Im Laufe der Zeit entstanden zahlreiche und recht umfangreiche Werke für die Kirchen und Klöster in Sevilla. Besondere Wertschätzung erlangte Zurbarán mit den großen Altarbildern, die er für die Kathedrale von Sevilla schuf. Zentrale Themen waren Szenen aus dem Leben des Petrus und der Zyklus zum Leben des Pedro Nolasco, den er für das „Mercedarier-Kloster" malte.

Auf Wunsch der hiesigen Stadtväter ließ sich Zurbarán im Jahr 1629 mit seiner Familie in Sevilla nieder. Jetzt kamen die Aufträge sogar aus den Klöstern Mittelamerikas und bescherten dem Maler neben weiterer Anerkennung auch finanziellen Wohlstand.

Es vergingen äußerst produktive Jahre. Die Motivpalette Zurbaráns wurde noch vielseitiger. Er wandte sich nun auch profaneren Themen zu, wie zum Beispiel verschiedenen Stillleben.

1634 wurde der Künstler von Philipp IV. nach Madrid berufen und zum Hofmaler ernannt.
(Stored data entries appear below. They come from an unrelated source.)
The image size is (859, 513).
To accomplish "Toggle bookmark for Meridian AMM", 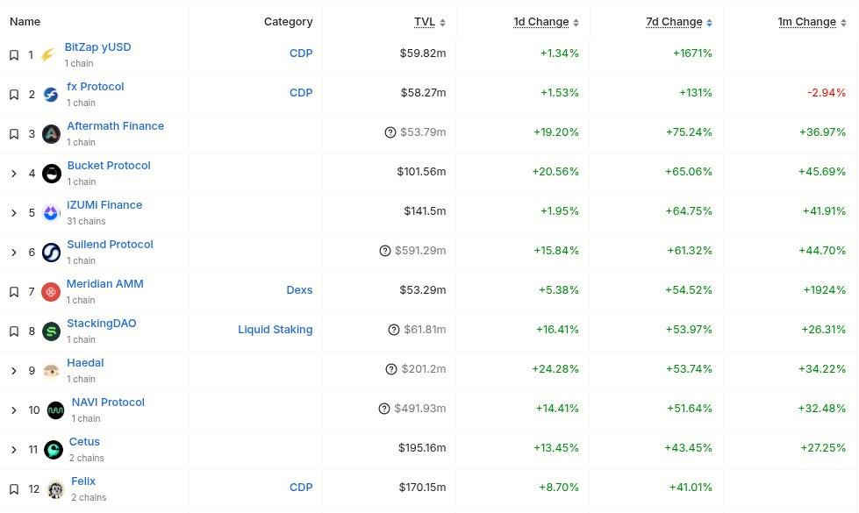I will (x=14, y=292).
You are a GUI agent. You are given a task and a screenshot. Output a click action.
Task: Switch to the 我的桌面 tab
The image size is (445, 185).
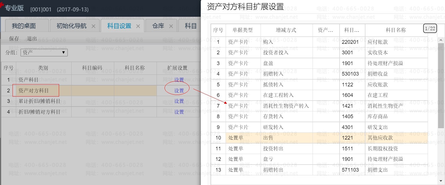(24, 26)
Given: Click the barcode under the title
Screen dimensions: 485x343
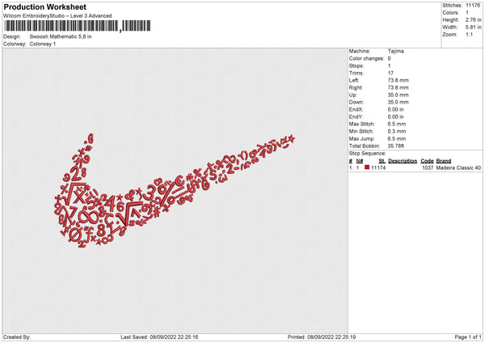Looking at the screenshot, I should (x=61, y=27).
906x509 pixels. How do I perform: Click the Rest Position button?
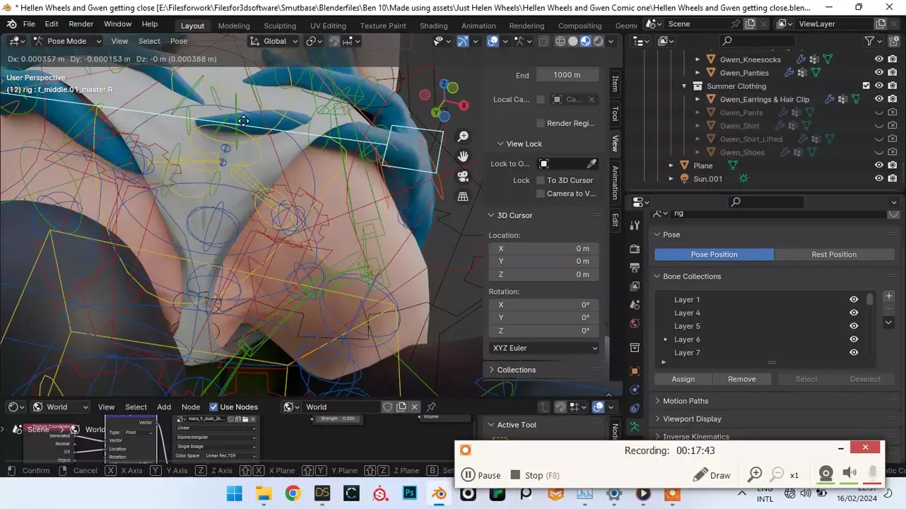point(834,255)
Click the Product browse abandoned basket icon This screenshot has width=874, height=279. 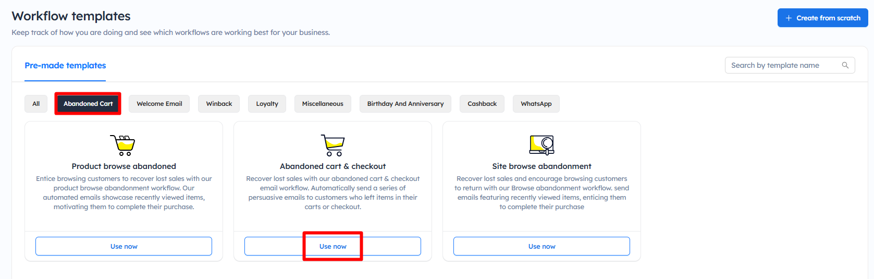pos(123,145)
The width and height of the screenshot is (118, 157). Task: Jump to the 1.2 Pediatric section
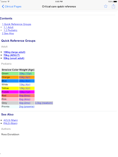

In dieser Funktion schuf er neben zwei Schlachtenbildern auch zehn Herkules-Darstellungen für das neu entstandene Schloss Buen-Retiro.

Zwei Jahre später verließ Zurbarán Madrid und kehrte nach Sevilla zurück.

In den 1640er Jahren gingen die Aufträge für den Maler deutlich zurück, die Nachfrage stagnierte.

1650 flüchtete er vor der in Sevilla herrschenden Pest und ließ sich 1658 endgültig in Madrid nieder.

Eine dritte Heirat, komplizierte Familienverhältnisse und erfolglose Geschäfte machten dem Künstler in den kommenden Jahren zu schaffen.

Am 27. August 1664 starb Francisco de Zurbarán im Alter von 65 Jahren in Madrid.